Werner Lutze is a senior scientist at the Vitreous State Laboratory of The Catholic University of America, in Washington, D.C. In 2001, he retired from the University of New Mexico where he held a position as Professor of Chemical and Nuclear Engineering and as director of the university’s Center for Radioactive Waste Management. He has over 25 years of research experience in materials science and geochemical issues relevant to the management of radioactive wastes, including selective mineral ion-exchange processes, repository near-field chemistry, waste form development, and trace analyses. He has published widely on weapons plutonium immobilization, waste disposal, and the chemistry of nuclear materials. Professor Lutze is a member of several professional organizations, including the Materials Research Society, the German Nuclear Society, and Sigma Xi. Dr. Lutze also served on the National Research Council’s Committee on the Waste Isolation Pilot Plant.
Eugene A.Rosa is the Edward R.Meyer Distinguished Professor of Natural Resource and Environmental Policy in the Thomas S.Foley Institute for Public Policy and Public Service and chair of the Department of Sociology at Washington State University. Dr. Rosa’s research program has focused on environmental topics (particularly energy, technology, and risk issues) with attention to both theoretical and policy concerns. He has investigated public opinions and attitudes toward nuclear power, policies, and waste. Dr. Rosa has published several books and articles on the public perception of risk. He is a member of a variety of professional organizations, including the Society for Risk Analysis, American Sociological Association, Society for Human Ecology, Society for the Social Studies of Science, and the American Association for the Advancement of Science. Dr. Rosa received his M.A. and Ph.D. in social science from the Maxwell Graduate School of Syracuse University. He completed his postgraduate work in neuro-biobehavioral sciences and energy studies at Stanford University.
Atsuyuki Suzuki is a professor of nuclear engineering at the Department of Quantum Engineering and Systems Science, and chair of the Security Management Laboratory at the Graduate School of Engineering, University of Tokyo.
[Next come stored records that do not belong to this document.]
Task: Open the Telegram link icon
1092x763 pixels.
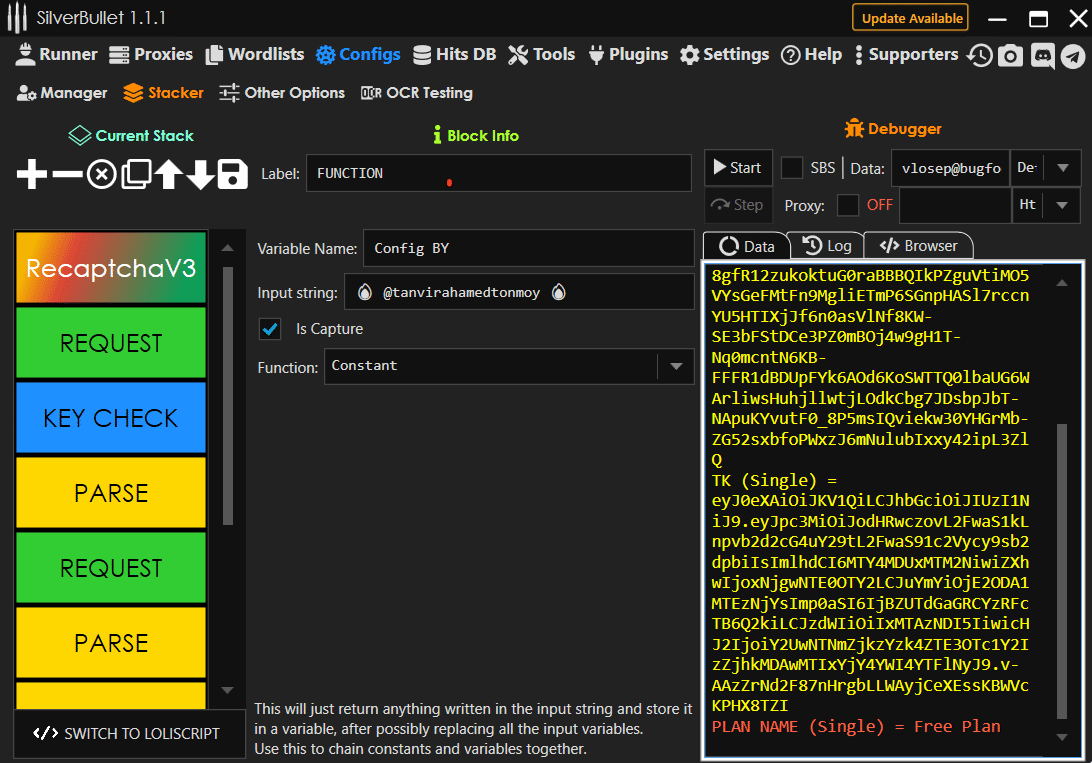Action: pos(1072,55)
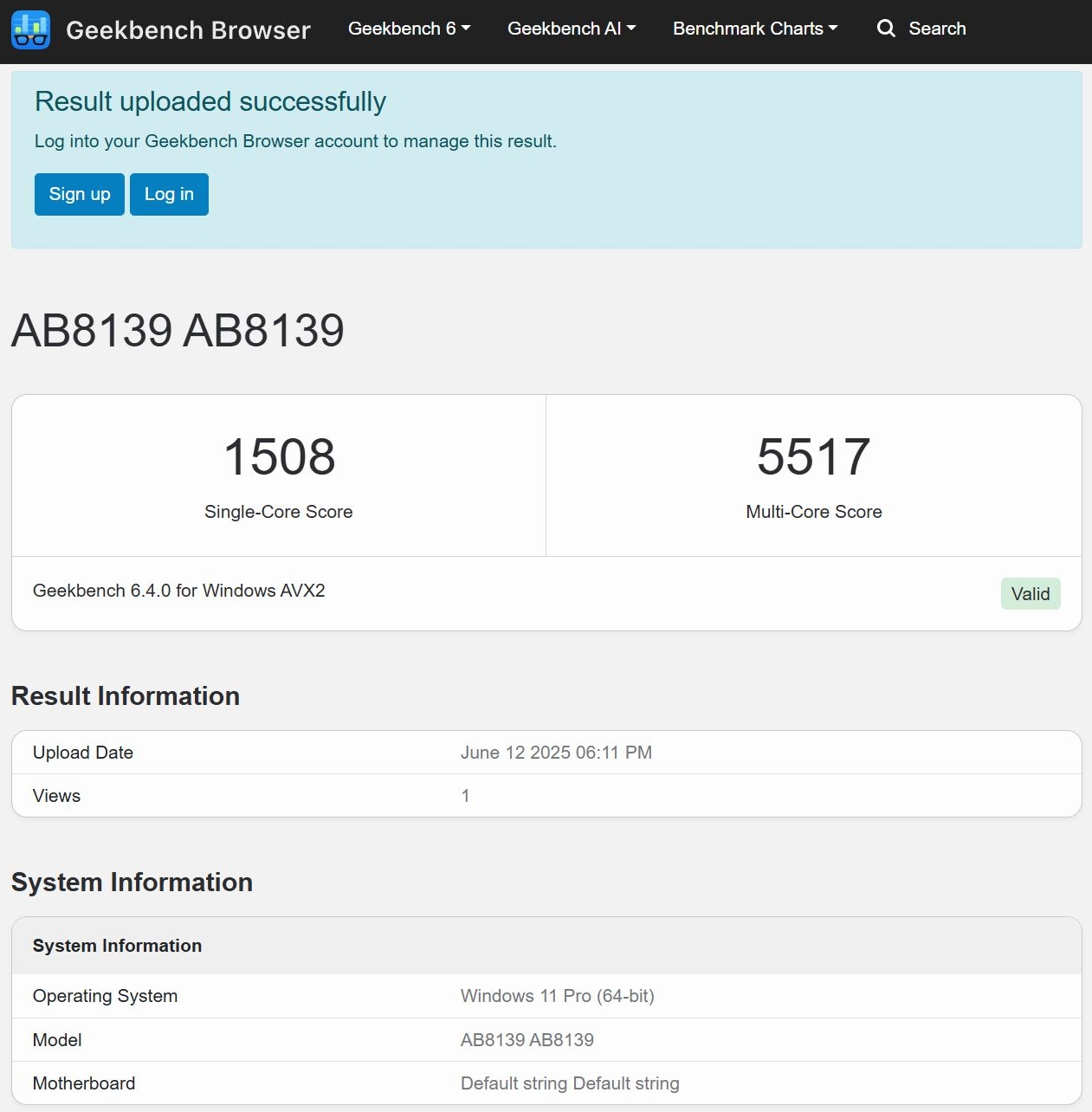Expand the Geekbench AI menu

[572, 29]
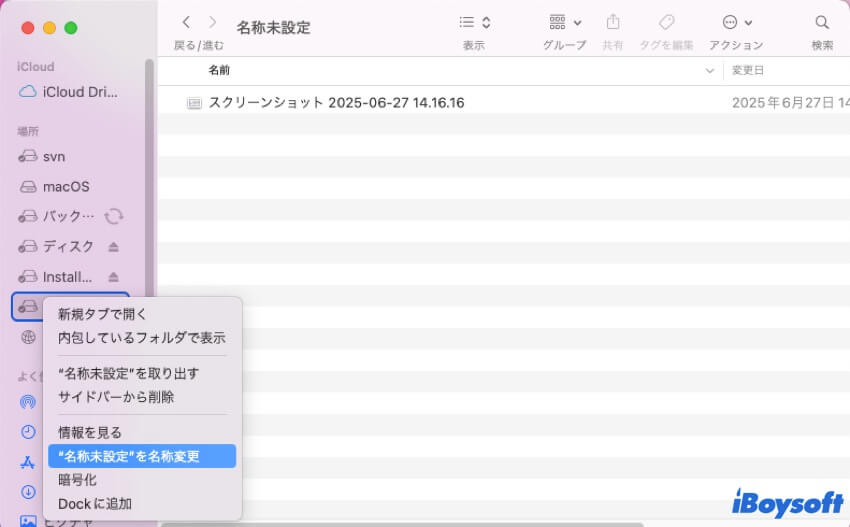Sort by the 名前 column header

[219, 70]
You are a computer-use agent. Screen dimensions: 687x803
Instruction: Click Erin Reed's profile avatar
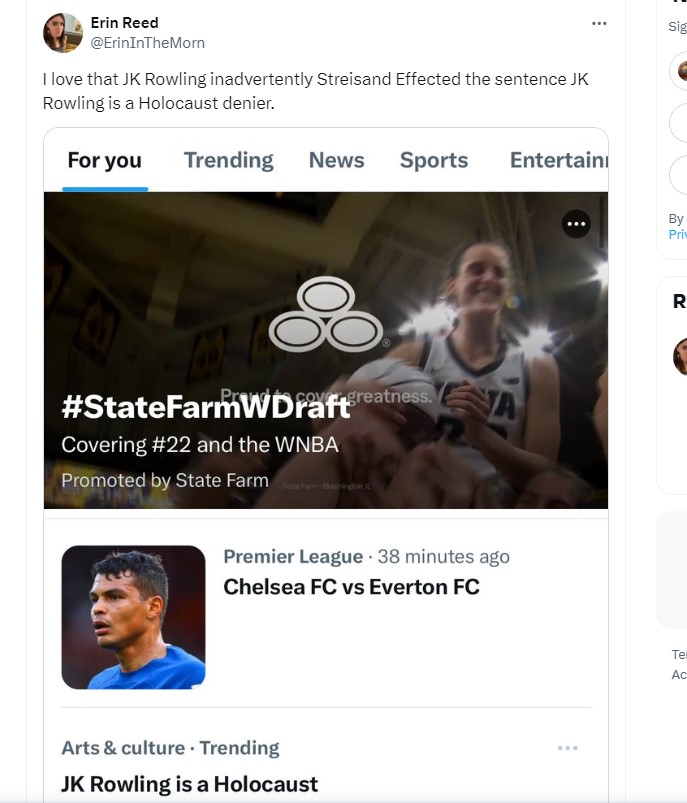(x=62, y=33)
He has had extensive experience in advising the Japanese government on nuclear issues, and is currently serving as a commissioner of the Nuclear Safety Commission of Japan. Dr. Suzuki serves as a board member for a number of nonprofit organizations in Japan, such as the Nuclear Safety Research Association, Nuclear Material Control Center, and the Institute of Applied Energy, and is also an editor for a number of scientific journals, such as Nuclear Technology of the American Nuclear Society and Radioactive Waste Management and Environmental Restoration. Dr. Suzuki is a member of the Japanese Atomic Energy Society, the Society of Chemical Engineers, and the American Nuclear Society. He has published more than 20 books and more than 200 papers. Dr. Suzuki received his B.S., M.S., and Ph.D. degrees in nuclear engineering from the University of Tokyo.
Wendell Weart has had an extensive 25-year history with the Waste Isolation Pilot Plant as the project’s principal science advisor. Recently retired as a Sandia National Laboratories fellow, he has over 40 years of expertise in the fields of
geotechnical and radioactive waste management research. Dr. Weart’s research focused on the physical effects of underground explosions and on nuclear waste disposal in geologic media. He was a geophysicist with the Ballistics Research Laboratory and Sandia National Laboratories and manager of nuclear waste systems at Sandia before becoming a Sandia senior scientist and a Sandia fellow concentrating on nuclear waste disposal issues. He is a member of the American Association for the Advancement of Science and of the American Geophysical Union. Dr. Weart earned a B.A. from Cornell College in geology and mathematics and a Ph.D. in geophysics from the University of Wisconsin.